Presidential Discovery: Banning Offshore Drilling Through 1953 Outer Continental Shelf Lands Act

December 21st, 2016

In Presidential Maladministration, I describe a form of White-House led interference with the regulatory process, known as “presidential discovery.” Through this approach, the highest-levels of the administration urge the usually-conservative bureaucracy to “discover” powers in long-extant statutes, that have never before borne such wide-ranging interpretations. In the paper, I use the Clinton Administration’s “discovery” of the power to regulate tobacco under the Food, Drug & Cosmetics Act, as such an example. The Court in FDA v. Brown & Williamson, through the major question doctrine, invalidated this usurpation of power. Another example I discuss is the Net Neutrality Rule, in which the FCC–at the White House’s nudging– discovered the power to regulate internet-service providers under a New Deal-era statute.

Though I did not discuss it in the paper (80 pages is enough!), President Obama’s Clean Power Plan also fits the bill. Using decade-old statutes, that have never been interpreted to vest the executive with such authority, the administration discovered a power to regulate carbon in such a manner as to put entire industries out of business.

Yesterday, President Obama announced his latest executive action on the environment. Citing a six-decade old statute, the White House has discovered the power to prohibit offshore drilling in wide areas of the Arctic and Atlantic Seaboard. Coral Davenport in The Times offers this report:

Mr. Obama invoked an obscure provision of a 1953 law, the Outer Continental Shelf Lands Act, which he said gives him the authority to act unilaterally. While some presidents have used that law to temporarily protect smaller portions of federal waters, Mr. Obama’s declaration of a permanent drilling ban from Virginia to Maine on the Atlantic and along much of Alaska’s coast is breaking new ground. The declaration’s fate will almost certainly be decided by the federal courts.

“It’s never been done before,” said Patrick Parenteau, a professor of environmental law at the University of Vermont. “There is no case law on this. It’s uncharted waters.”

The move — considered creative by supporters and abusive by opponents — is one of many efforts by Mr. Obama to protect the environmental policies he can from a successor who has vowed to roll them back. The president, in concert with United Nations leaders, rushed countries to ratify the Paris Agreement on climate change, putting the multinational accord into force in record time, before Mr. Trump’s inauguration.

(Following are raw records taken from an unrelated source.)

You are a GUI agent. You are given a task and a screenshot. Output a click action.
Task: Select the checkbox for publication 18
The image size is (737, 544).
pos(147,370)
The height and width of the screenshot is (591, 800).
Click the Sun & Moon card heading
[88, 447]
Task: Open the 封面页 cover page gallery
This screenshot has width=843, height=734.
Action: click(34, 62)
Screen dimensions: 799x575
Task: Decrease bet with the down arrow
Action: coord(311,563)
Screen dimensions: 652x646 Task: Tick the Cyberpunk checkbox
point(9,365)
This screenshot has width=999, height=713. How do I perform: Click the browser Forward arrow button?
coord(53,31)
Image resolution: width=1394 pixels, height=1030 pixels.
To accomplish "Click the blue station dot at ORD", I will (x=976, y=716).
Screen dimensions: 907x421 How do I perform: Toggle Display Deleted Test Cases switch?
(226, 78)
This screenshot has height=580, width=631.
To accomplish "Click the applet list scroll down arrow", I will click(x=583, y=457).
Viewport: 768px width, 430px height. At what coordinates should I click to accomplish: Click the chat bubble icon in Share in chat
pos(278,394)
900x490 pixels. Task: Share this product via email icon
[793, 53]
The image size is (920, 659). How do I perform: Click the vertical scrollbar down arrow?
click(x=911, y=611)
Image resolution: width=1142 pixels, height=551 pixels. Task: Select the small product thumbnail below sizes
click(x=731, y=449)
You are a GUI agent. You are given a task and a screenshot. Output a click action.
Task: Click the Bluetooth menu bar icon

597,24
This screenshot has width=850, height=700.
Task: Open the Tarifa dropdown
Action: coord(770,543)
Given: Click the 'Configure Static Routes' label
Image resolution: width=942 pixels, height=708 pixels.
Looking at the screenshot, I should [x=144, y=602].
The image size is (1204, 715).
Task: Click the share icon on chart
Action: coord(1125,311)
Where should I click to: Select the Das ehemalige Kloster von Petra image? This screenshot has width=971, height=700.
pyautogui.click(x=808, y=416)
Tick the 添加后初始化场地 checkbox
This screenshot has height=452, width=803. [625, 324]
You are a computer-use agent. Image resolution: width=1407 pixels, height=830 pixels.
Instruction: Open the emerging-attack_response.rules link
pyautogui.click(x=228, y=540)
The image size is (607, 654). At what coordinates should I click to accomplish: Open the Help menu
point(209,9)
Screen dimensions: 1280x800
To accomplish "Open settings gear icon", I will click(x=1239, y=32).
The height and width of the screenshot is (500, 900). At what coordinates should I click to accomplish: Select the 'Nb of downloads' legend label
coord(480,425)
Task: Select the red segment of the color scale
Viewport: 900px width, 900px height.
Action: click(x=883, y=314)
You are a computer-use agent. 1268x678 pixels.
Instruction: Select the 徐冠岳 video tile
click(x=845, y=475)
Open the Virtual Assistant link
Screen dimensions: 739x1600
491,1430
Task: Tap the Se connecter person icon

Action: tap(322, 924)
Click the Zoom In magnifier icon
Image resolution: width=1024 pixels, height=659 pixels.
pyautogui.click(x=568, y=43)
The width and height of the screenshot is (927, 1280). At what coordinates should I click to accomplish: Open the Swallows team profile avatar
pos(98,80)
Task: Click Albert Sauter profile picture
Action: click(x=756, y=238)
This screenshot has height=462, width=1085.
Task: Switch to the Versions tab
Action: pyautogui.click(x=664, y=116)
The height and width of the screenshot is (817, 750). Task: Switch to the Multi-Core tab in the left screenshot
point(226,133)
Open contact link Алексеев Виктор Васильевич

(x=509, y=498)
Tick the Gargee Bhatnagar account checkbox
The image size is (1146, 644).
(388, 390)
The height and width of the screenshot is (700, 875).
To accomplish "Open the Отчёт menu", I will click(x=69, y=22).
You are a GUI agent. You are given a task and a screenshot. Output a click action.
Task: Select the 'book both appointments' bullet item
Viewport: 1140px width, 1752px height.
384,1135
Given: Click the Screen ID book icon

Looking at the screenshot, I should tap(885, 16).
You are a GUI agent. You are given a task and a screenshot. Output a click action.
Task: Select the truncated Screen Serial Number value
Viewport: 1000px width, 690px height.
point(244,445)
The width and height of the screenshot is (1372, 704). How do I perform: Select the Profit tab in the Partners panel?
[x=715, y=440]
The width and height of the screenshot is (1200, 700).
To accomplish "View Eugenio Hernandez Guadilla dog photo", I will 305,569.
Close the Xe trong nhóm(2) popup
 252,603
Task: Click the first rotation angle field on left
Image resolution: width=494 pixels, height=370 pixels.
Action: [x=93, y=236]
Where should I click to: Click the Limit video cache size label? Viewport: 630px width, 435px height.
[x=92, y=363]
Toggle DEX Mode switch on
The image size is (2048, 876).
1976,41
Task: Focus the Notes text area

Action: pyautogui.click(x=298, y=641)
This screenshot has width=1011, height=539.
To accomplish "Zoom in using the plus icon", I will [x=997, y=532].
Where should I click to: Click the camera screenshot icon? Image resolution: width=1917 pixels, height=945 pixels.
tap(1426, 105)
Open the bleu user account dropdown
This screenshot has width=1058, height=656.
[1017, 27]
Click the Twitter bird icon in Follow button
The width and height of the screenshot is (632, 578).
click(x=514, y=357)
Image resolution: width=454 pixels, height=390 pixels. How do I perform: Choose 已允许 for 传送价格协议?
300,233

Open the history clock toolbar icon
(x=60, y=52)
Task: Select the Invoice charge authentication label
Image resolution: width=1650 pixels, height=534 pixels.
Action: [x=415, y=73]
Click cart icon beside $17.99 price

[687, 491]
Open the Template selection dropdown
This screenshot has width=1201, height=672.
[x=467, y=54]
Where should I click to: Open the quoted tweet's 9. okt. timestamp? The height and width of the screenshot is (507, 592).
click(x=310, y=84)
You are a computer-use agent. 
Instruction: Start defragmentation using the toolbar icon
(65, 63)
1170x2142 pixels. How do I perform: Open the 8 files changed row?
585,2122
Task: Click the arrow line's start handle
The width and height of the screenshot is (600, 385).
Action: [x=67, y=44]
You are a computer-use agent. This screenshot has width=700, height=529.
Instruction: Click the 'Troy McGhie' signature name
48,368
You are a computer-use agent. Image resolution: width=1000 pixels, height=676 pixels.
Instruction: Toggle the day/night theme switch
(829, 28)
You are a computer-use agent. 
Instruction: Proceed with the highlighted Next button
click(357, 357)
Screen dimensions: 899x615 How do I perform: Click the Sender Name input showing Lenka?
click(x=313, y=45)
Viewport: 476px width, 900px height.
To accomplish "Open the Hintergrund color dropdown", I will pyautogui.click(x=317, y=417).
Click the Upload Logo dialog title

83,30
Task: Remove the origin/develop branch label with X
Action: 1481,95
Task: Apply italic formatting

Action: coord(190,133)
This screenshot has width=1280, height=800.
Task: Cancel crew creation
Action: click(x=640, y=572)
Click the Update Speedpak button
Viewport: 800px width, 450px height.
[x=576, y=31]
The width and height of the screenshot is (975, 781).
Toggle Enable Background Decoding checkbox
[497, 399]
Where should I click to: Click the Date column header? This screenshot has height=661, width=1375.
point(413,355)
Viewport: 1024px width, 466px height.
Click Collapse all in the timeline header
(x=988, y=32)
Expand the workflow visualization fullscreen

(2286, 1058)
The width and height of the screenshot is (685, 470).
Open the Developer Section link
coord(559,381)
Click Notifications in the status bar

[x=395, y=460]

Environmentalists are already drawing comparisons between Mr. Obama’s use of the 1953 law to ban new drilling to what critics and opponents called his novel and audacious efforts to craft new climate change regulations: He turned to an obscure, rarely used provision in the 1970 Clean Air Act to write sweeping regulations that would require states to shift their electricity systems from fossil fuels to renewable energy sources.

Davenport’s analysis explains, to a T, the nature of presidential discovery–using an “obscure, rarely used provision” of an old statute to enact “sweeping regulations,” in ways that no President has ever done before.

And, if I can coin a new type of maladministration (perhaps for a future paper?) we also see evidence of “presidential insulation“–an outgoing president takes steps to insulate his executive actions from the incoming administration. So much for a “smooth” transition.

In many cases, Mr. Trump and a Republican Congress in line with the new president’s ambitions will be able to roll back some of Mr. Obama’s most recent environmental regulations. But because of new and legally inventive strategies, Mr. Obama and his staff may well have built firewalls around environmental policies that could hold off his successor — or at least keep him at bay for several years.

Sort of like when the Clinton Administration removed the Ws from the keyboards before President Bush moved into the White House.

Alas, with Congress in Republican control, and a Trump appointee bound for SCOTUS, these firewalls may not stand.

Opponents of Mr. Obama’s environmental agenda said they fully expect Mr. Trump to take actions to legally undo the ban.

“We don’t see how this could be permanent,” said Andrew Radford, a senior policy adviser with the American Petroleum Institute, which lobbies for oil companies.

Mr. Radford noted that after President Bill Clinton had used the same law to withdraw 300 million acres from oil and gas drilling from an area that had already been designated as a marine sanctuary, President George W. Bush reinstated about 50 million acres to fossil fuel leases.

“Similar to how President Bush issued a memo in 2008 to add areas back in, we’re hopeful that the Trump administration will take a look at this to reverse that decision and we look forward to working with them to make that happen,” said Mr. Radford.

Presidents come and go. The Courts remain. Soon enough, President Obama’s signature policies will fade–Clean Power Plan, Net Neutrality, Obamacare, the Iran Deal, etc. All that will remain are Sonia Sotomayor and Elena Kagan.